Given records
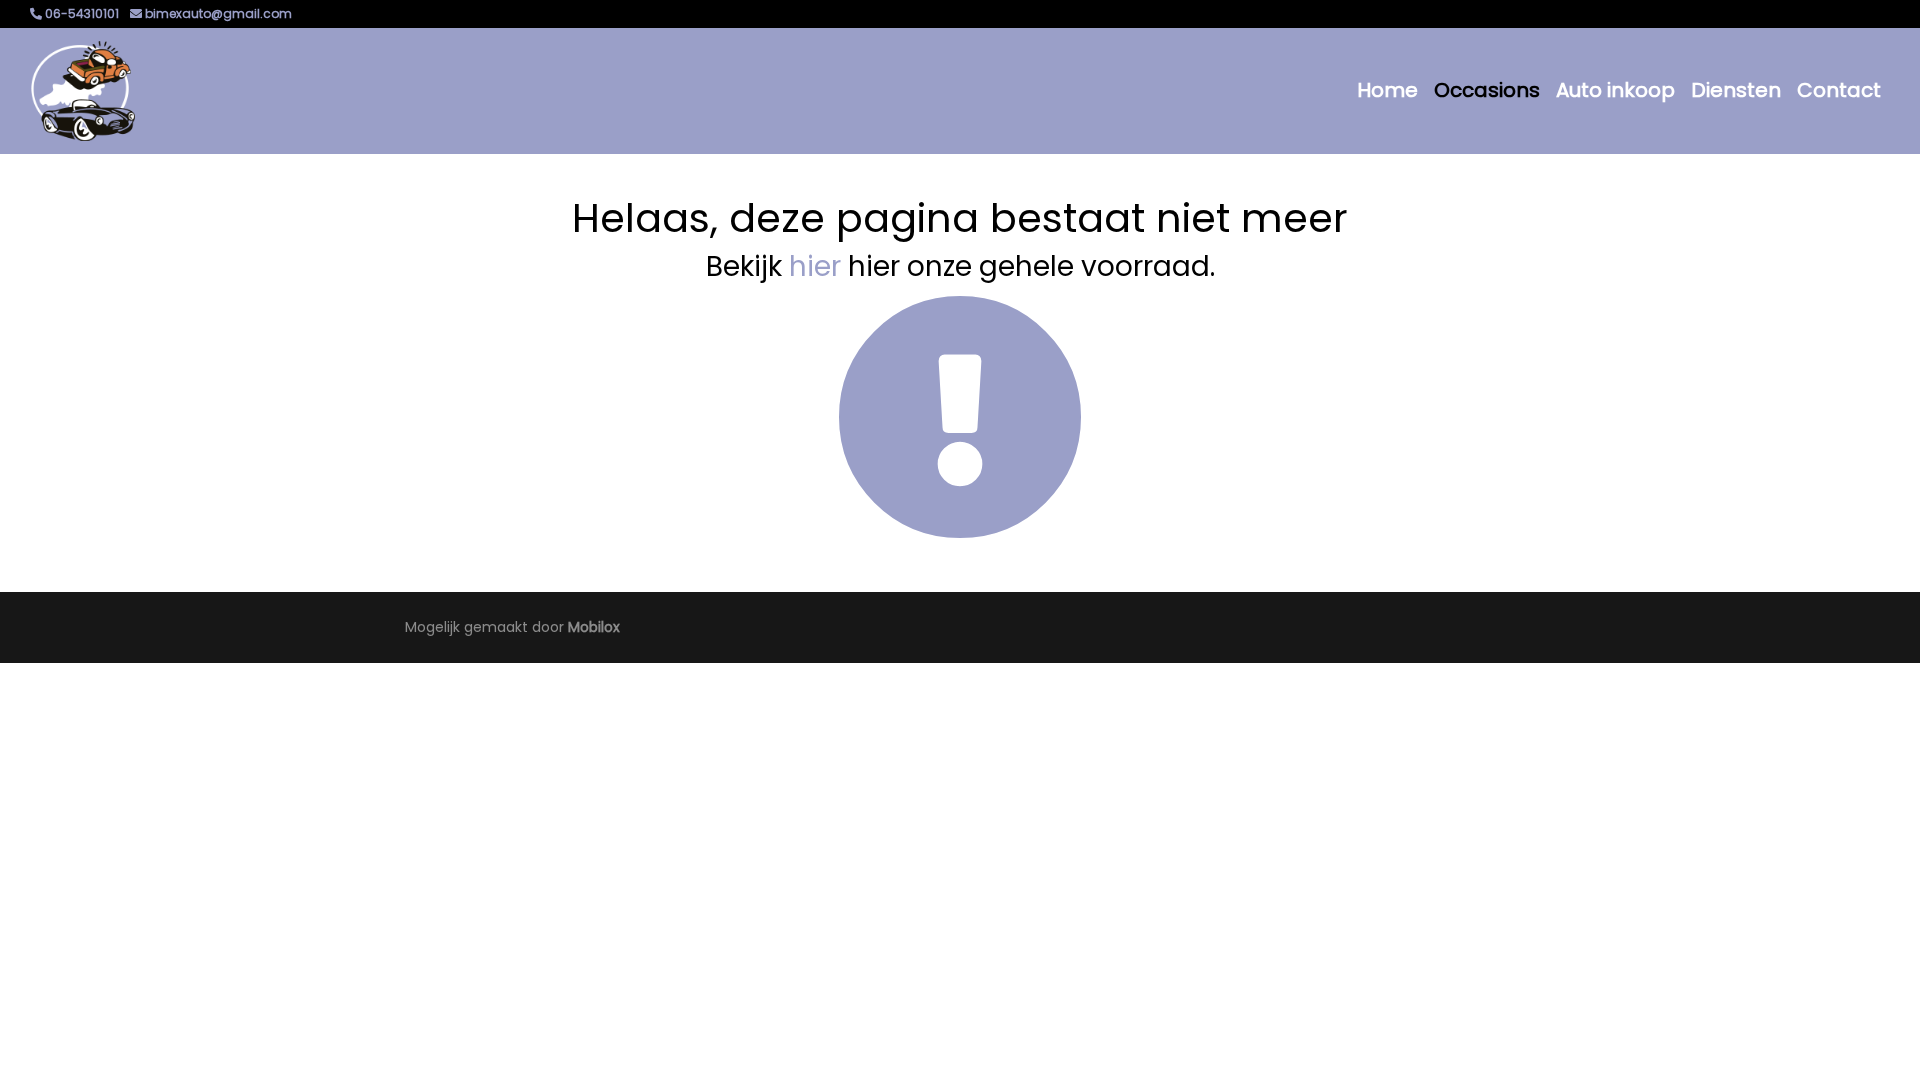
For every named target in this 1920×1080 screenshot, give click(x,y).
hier (815, 266)
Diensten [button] (1736, 90)
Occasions (1487, 90)
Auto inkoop (1615, 90)
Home (1387, 90)
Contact (1839, 90)
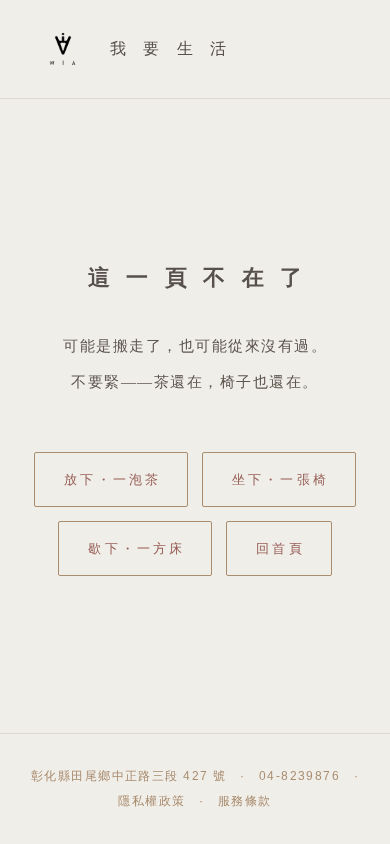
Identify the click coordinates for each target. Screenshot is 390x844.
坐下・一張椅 (280, 479)
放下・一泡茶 (112, 479)
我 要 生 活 (171, 48)
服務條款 (245, 801)
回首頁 (280, 548)
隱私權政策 (151, 801)
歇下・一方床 (136, 548)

Task directions
Copy out every line from the records that has the word "target".

Result below
For every named target in this 1920×1080 screenshot, give click(x,y).
Identify the click coordinates for each target. Screenshot is 390x844.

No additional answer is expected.